**Exercise brief**:
Once you reach the line containing "For every named" in the entries below, write out that line and each one after it down to the line containing "mundial (277, 1548)", exactly and with nothing added.

**The input**:
# # #

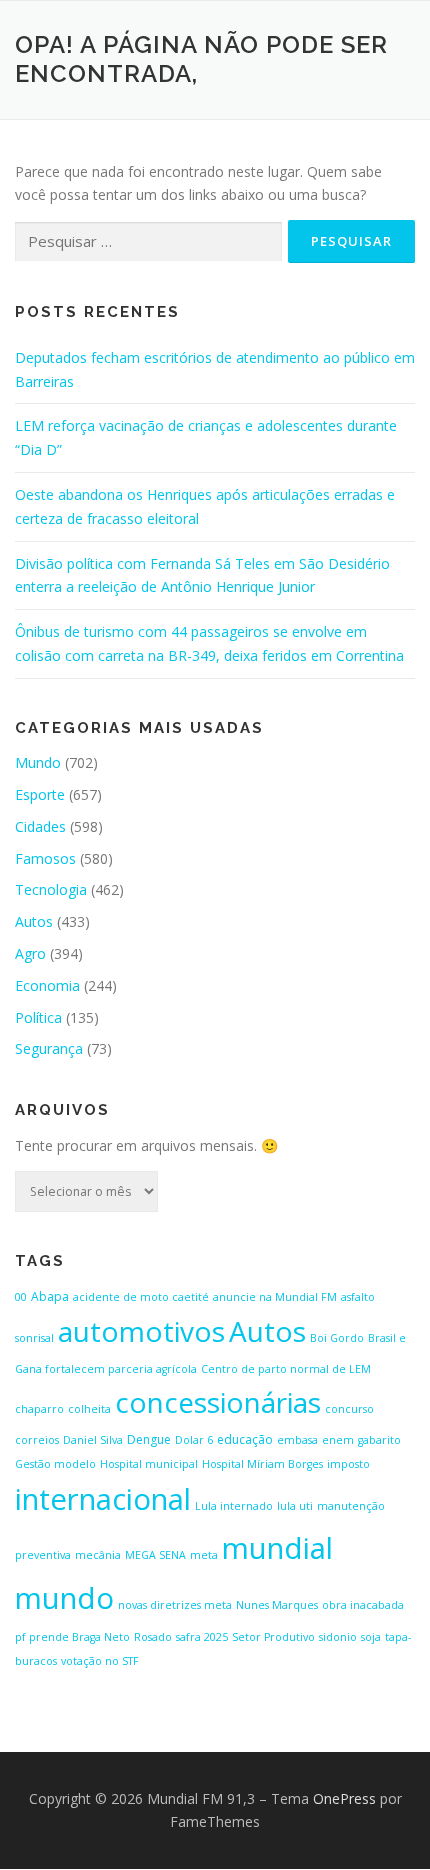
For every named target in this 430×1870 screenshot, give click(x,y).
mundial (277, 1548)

# # #

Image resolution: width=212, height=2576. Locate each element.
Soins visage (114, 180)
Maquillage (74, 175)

# # #

**Response to this task**:
For every named target in this 430×1870 screenshot, give click(x,y).
mundial (277, 1548)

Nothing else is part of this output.